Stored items
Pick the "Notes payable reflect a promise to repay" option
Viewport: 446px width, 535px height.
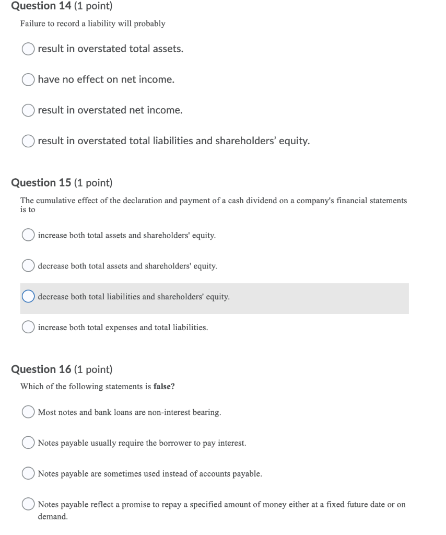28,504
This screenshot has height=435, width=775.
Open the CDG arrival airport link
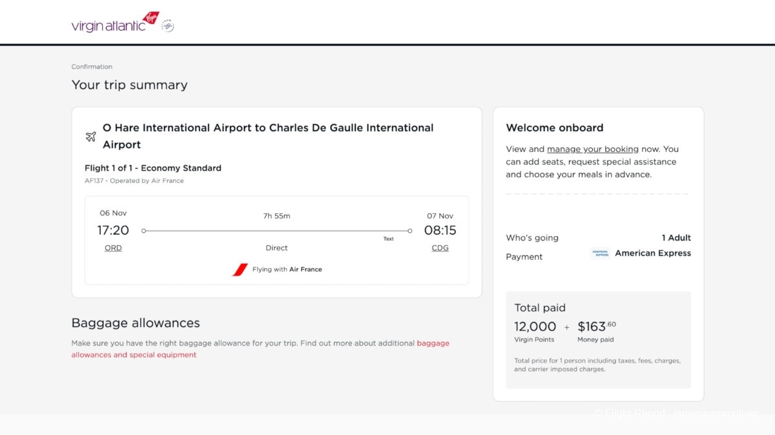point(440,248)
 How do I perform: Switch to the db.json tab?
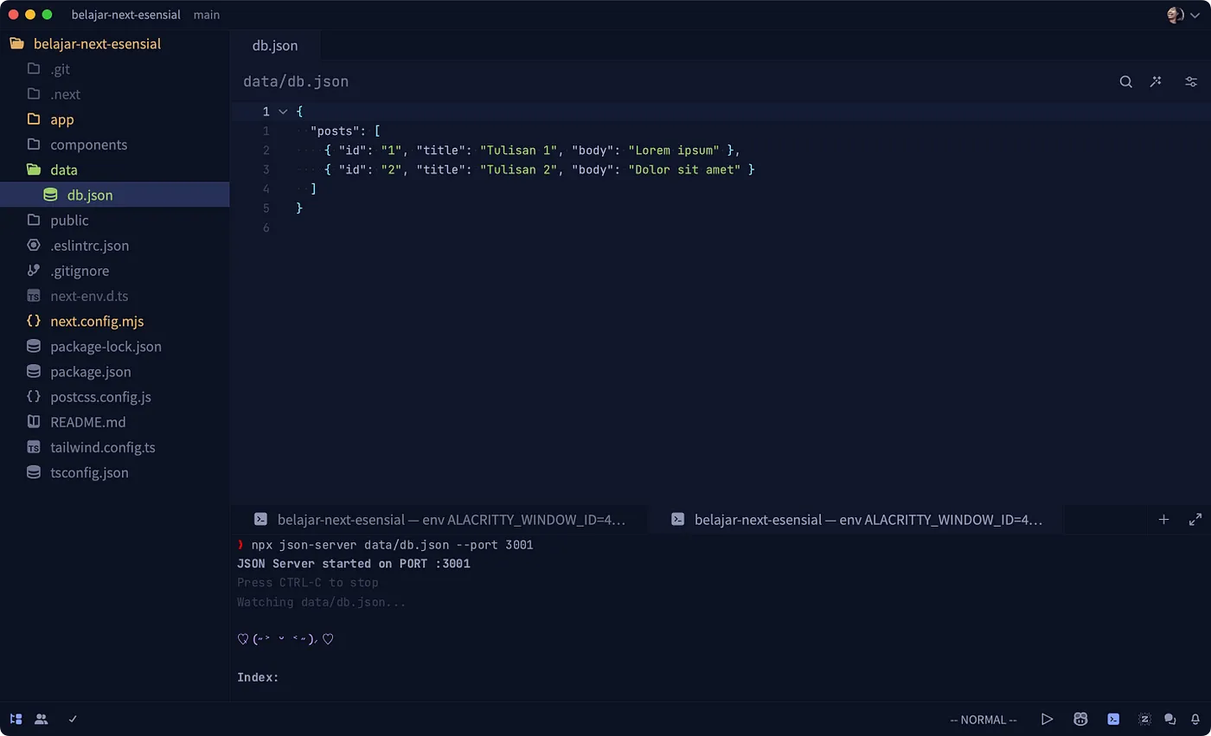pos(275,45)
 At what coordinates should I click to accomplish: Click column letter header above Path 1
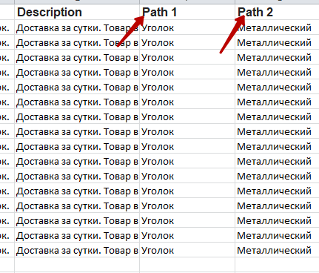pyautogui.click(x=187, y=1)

• Work request
Each entry above should be copied exactly. The pictures should not.

• Task output
Pick the "Notes payable reflect a promise to repay" option
Viewport: 446px width, 535px height.
28,504
This screenshot has height=435, width=775.
Open the CDG arrival airport link
point(440,248)
 How do I perform: Switch to the db.json tab?
pos(275,45)
 At what coordinates should I click to accomplish: Click column letter header above Path 1
pyautogui.click(x=187, y=1)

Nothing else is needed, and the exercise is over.